Un rapport de l’association suisse des médecins-assistants et chefs de clinique montre que les docteurs travaillent souvent jusqu’à l’épuisement dans les hôpitaux suisses.

par
ofu/ats
Keystone

Ils sont considérés comme des héros en blouse blanche: depuis le début de la crise du coronavirus, les hommages se multiplient pour saluer le travail des soignants.
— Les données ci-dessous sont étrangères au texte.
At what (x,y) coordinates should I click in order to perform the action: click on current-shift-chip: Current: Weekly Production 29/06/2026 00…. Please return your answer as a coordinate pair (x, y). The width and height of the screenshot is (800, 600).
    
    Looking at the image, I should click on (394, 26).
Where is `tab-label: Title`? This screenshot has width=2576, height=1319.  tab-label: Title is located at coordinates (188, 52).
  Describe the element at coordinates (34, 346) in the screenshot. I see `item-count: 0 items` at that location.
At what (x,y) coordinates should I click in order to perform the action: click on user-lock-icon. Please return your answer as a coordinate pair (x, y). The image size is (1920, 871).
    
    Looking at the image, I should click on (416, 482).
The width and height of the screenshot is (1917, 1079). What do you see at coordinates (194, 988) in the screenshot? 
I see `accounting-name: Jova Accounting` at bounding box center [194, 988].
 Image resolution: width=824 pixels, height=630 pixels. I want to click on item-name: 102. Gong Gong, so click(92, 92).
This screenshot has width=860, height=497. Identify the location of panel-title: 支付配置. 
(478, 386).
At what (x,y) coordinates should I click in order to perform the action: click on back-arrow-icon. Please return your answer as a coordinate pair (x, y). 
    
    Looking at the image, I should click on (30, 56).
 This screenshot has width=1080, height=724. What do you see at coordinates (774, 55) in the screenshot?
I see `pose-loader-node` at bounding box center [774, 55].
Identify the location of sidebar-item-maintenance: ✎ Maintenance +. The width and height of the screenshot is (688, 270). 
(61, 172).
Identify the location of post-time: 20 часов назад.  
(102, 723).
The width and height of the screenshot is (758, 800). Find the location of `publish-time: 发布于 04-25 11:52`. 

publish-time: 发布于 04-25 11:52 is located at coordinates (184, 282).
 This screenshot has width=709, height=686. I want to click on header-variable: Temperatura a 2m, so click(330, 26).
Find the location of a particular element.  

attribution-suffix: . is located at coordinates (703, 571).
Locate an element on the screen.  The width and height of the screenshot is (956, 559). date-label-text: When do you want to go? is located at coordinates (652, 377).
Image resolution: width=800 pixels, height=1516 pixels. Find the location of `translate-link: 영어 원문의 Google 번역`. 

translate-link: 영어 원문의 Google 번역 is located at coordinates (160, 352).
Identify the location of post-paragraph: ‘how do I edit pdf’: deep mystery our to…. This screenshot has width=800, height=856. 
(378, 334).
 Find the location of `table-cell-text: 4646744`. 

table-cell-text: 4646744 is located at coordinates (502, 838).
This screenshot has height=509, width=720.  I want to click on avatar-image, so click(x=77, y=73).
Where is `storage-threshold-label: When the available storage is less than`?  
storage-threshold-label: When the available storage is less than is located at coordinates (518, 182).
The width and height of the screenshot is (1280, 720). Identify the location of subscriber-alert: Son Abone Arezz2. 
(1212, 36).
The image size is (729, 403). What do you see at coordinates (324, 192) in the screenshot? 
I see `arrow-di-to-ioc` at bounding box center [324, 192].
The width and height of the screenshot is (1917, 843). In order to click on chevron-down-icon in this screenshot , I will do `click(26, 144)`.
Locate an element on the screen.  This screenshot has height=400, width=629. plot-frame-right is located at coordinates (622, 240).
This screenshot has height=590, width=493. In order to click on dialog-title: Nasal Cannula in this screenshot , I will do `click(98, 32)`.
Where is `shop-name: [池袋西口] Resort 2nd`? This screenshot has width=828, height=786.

La pandémie a mis en lumière à quel point médecins et infirmières travaillent sans relâche pour s’occuper des malades, ne comptant pas les heures supplémentaires. Un récent sondage encore jamais publié à ce jour montre désormais à quel point les médecins suisses sont à bout et ce même avant le début de la crise, rapporte «SonntagsBlick».

15% «n’en peuvent plus»

Un rapport de l'association suisse des médecins-assistants et chefs de clinique (ASMAC), réalisé entre janvier et mars auprès de 3000 de ses membres dans tout le pays, montre que 62% des médecins travaillent plus que ce qui est légalement autorisé. Une personne interrogée sur deux déclare ne pas respecter la durée maximale de travail de 50 heures par semaine prévue par le droit du travail. Extrapolé à un emploi à temps plein, la charge de travail hebdomadaire est de 56 heures en moyenne. 56% des médecins interrogés avouent ainsi se sentir souvent épuisés; 15% se disent régulièrement «qu’ils n’en peuvent plus».

Davantage de personnel

Anja Zyska, présidente de l’ASMAC, met en garde: «La situation est inquiétante.» Selon elle, les résultats de l’actuel sondage sont plus ou moins similaires à ceux des enquêtes réalisées en 2014 et en 2017. Raison pour laquelle elle exige que les temps de travail soient respectés et contrôlés plus rigoureusement dans les hôpitaux. Elle plaide également pour davantage de personnel afin de décharger les médecins, surtout au niveau des travaux administratifs.

Burn-out et dépression

En 2019, 162 docteurs ont contacté le réseau de soutien pour médecins ReMed. Un record absolu depuis sa création il y a plus de dix ans. Le burn-out, la dépression et la pression subie au travail figurent parmi les principales raisons d’appel. Une jeune interniste de 32 ans raconte à «SonntagsBlick»: «Quand j’ai appelé, mon coeur battait très fort, je transpirais et j’avais le vertige.» La jeune femme explique ne plus avoir pu supporter les tensions et le stress au travail. La situation était devenue si insupportable qu’elle a même envisagé de changer de métier. Pour finir, elle a accepté de suivre une psychothérapie.